8 Apr 2014

Big change for first Maori radio station

1:25 pm on 8 April 2014

The head of the country's first Maori radio station says the Crown has told it to become an iwi broadcaster or risk losing funding.

The threat is forcing big changes at Wellington-based Te Upoko o Te Ika, one of just two stations not aligned to one particular iwi.

Te Upoko o Te Ika kaumatua Henare Kingi.

Te Upoko o Te Ika kaumatua Henare Kingi. Photo: RNZ / Gareth Thomas

The station first went to air in 1987, the same year Te Reo became an official language. The broadcaster was unusual in being a pan-tribal radio station in Wellington rather than belonging to a single iwi.

Chairman Tamati Cairns said the station falls within the tribal territories of Taranaki Whanui and Ngati Toa and there are plans to put the broadcasting licence under the two tribes, to keep the Te Upoko going.

He said the iwi have a right to the radio because the Crown funds iwi stations.

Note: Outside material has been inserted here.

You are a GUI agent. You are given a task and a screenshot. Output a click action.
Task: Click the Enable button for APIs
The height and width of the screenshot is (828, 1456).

Taranaki Whanui already jointly operates an iwi station, Atiawa Toa FM. Runanga chairman Neville Baker said Te Upoko should be brought into the confines of an iwi station, and share it among everyone.

Henare Kingi, kaumatua and veteran broadcaster at Te Upoko, is welcoming change, saying his old station has been struggling and has lost its way.

He said there's nothing positive or constructive coming out of the radio station for the people to listen to and when it comes under Taranaki Whanui runanga, big changes will be made.

Te Upoko runs on less than $400,000 of government money a year. How that is spent, how much Te Reo is spoken on the station, and whether the two broadcasters will share programming is yet to be decided when the changes are signed off.